Stream Control Transmission Protocol (SCTP) is a key protocol used in RAN applications. This MachineConfig object adds the SCTP kernel module to the node to enable this protocol.

Recommended SCTP configuration (03-sctp-machine-config-master.yaml)

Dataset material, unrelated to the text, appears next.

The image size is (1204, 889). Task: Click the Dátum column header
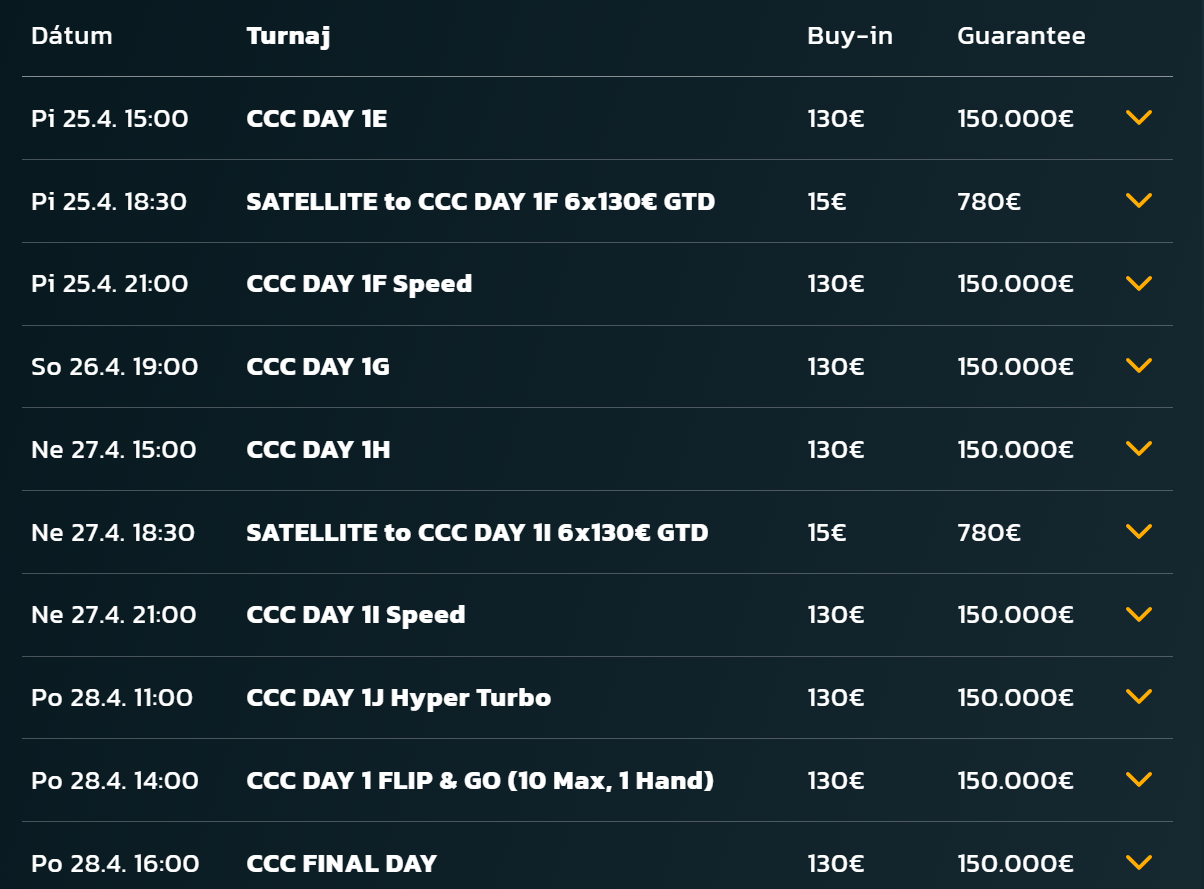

  1. # Automatically generated by extra-manifests-builder
  2. # Do not make changes directly.
  3. apiVersion: machineconfiguration.openshift.io/v1
  4. kind: MachineConfig
  5. metadata:
  6. labels:
  7. machineconfiguration.openshift.io/role: master
  8. name: load-sctp-module-master
  9. spec:
  10. config:
  11. ignition:
  12. version: 2.2.0
  13. storage:
  14. files:
  15. - contents:
  16. source: data:,
  17. verification: {}
  18. filesystem: root
  19. mode: 420
  20. path: /etc/modprobe.d/sctp-blacklist.conf
  21. - contents:
  22. source: data:text/plain;charset=utf-8,sctp
  23. filesystem: root
  24. mode: 420
  25. path: /etc/modules-load.d/sctp-load.conf

Accelerated container startup

The following MachineConfig CR configures core OpenShift processes and containers to use all available CPU cores during system startup and shutdown. This accelerates the system recovery during initial boot and reboots.

Recommended accelerated container startup configuration (04-accelerated-container-startup-master.yaml)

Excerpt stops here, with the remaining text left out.